Google Suggest Dissected
sammykrupa writes "Google suggest Javascript code dissected and rewritten for all of you web developers out there. Cool piece of web reverse-engineering!" Joel Spolsky astutely notes that this will raise the bar in terms of how people expect the "internets" to work.
Eventhough it's an M$ spawned horror - It has brought a new revolution to javascript. Now it can load data from the server without having to refresh the screen. Flash has an XmlSocket , but I never see anyone use it till now (pointers please).
:)
Eventhough Google suggest looks great, I'd vote on CGI::IRC as the biggest killer HTML/Javascript browser app.
Clientside Javascript is powerful, we never realized how much
Quidquid latine dictum sit, altum videtur
Google suggest is a neat idea, but a potentially destructive one.
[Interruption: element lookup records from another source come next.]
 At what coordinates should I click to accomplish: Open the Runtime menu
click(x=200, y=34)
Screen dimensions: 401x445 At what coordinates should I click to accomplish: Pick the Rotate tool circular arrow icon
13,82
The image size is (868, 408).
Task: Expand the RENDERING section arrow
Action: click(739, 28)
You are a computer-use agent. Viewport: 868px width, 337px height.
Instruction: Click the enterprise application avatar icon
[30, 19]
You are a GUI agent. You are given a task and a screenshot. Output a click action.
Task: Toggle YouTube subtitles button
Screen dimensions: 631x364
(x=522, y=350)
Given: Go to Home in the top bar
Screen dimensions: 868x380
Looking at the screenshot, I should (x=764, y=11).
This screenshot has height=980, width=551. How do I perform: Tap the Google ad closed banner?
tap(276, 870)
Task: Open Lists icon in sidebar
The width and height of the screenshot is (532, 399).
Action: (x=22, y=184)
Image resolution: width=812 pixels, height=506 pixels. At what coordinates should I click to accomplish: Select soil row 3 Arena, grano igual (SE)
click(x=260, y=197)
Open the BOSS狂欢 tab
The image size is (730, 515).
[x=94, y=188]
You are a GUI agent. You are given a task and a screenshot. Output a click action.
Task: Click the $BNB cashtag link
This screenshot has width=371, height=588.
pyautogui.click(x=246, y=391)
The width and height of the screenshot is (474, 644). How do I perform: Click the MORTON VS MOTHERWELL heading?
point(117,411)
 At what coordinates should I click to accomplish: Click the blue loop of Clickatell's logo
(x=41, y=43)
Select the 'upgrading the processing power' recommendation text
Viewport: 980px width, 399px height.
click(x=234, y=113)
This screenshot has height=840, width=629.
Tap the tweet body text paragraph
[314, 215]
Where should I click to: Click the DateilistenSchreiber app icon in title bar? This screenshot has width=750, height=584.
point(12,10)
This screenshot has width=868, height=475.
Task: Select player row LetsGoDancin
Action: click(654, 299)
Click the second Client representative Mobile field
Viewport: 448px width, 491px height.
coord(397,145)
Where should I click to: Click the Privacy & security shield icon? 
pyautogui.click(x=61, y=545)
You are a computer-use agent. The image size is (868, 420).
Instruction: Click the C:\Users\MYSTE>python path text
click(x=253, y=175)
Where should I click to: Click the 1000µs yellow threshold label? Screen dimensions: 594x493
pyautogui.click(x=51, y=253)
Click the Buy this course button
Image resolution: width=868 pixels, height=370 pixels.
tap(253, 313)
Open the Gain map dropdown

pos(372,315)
Small sites should *not* try to do this kind of thing on a live site. The amount of pressure this could put on a bad database structure (or even a well formed one) is considerable. Think about how many database hits a user could perform in a very short space of time: (user enters something, (database hit) backspace (database hit) types another letter (database hit)), then multiply it by a hundred or more people if your site gets a moderate amount of traffic.
Google can get away with this because they have considerable bandwidth, and large server farms. We've been seeing people trying to copy google suggest for the last couple of weeks in #javascript/freenode and in #php/freenode. The people trying to copy it generally do not understand how potentially bad this can be for a single server.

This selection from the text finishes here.